Individuals in the Criminal Justice System
- Treatment for opioid use disorder should be made available, include all FDA approved medications, and be based on the patient's individual choice and clinical needs.
- Beginning or continuing treatment with pharmacotherapy for opioid use disorders is recommended for parolees and prisoners. There should be no forced opioid withdrawal.
- Patients in this population should be offered both psychosocial treatment and pharmacotherapy for opioid use disorder. Refusal or unavailability of psychosocial treatment should not delay or preclude pharmacological treatment.
- Patients should continue with naltrexone, buprenorphine, or methadone, as indicated, and should not be forced to transition from one pharmacological treatment to another.
- Transition from methadone to buprenorphine may be needed if an OTP is not accessible.

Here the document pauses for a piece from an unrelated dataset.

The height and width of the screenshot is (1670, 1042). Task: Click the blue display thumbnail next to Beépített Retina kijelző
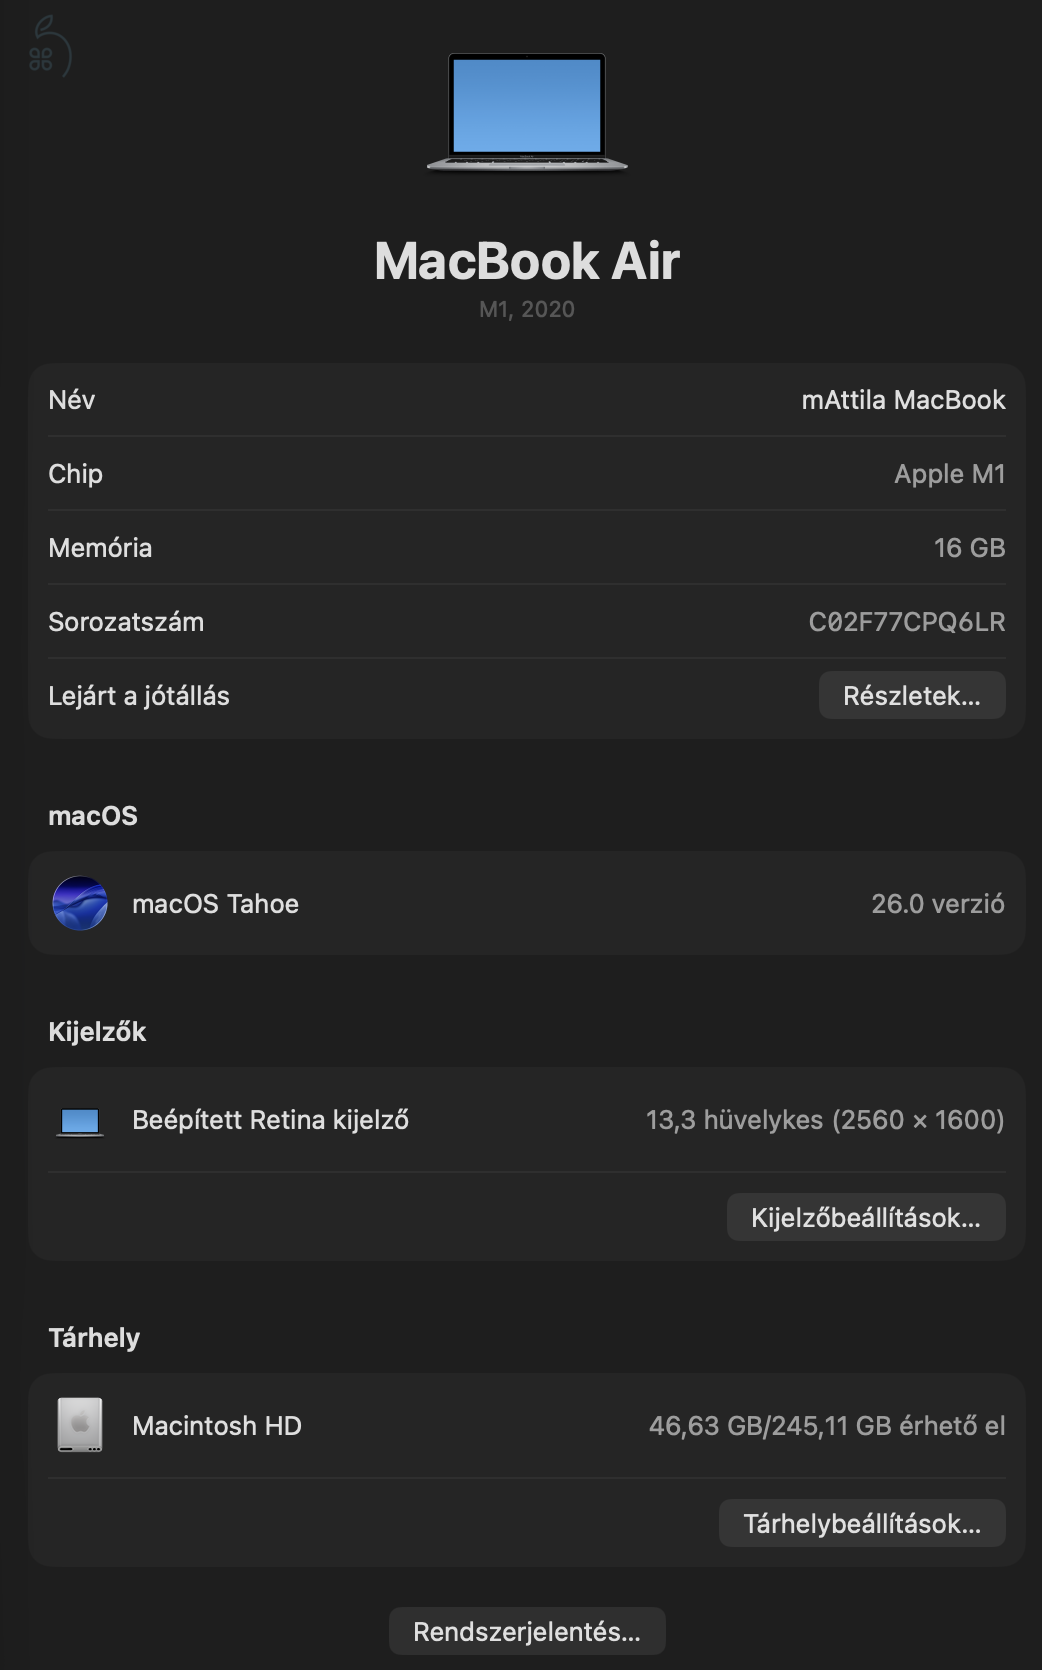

- Pharmacotherapy should be stabilized before release from prison, and treatment should be coordinated and individualized with community providers.
- Correctional facilities should have naloxone kits available. Individuals treated for opioid use disorder should be provided a naloxone kit on release, and education and training on naloxone use should be provided to the patient and family.
Naloxone for the Treatment of Opioid Overdose
- Administer naloxone to anyone suspected to have overdosed.
- Administer naloxone to people who are pregnant to save the pregnant person’s life.
- The patient, family, and significant other should be provided with a prescription for naloxone, or be given a naloxone kit, along with training on how to use the drug in case of an overdose.
- All first responders (i.e., emergency medical services [EMS], firefighters, and law enforcement) should be trained and authorized to administer naloxone.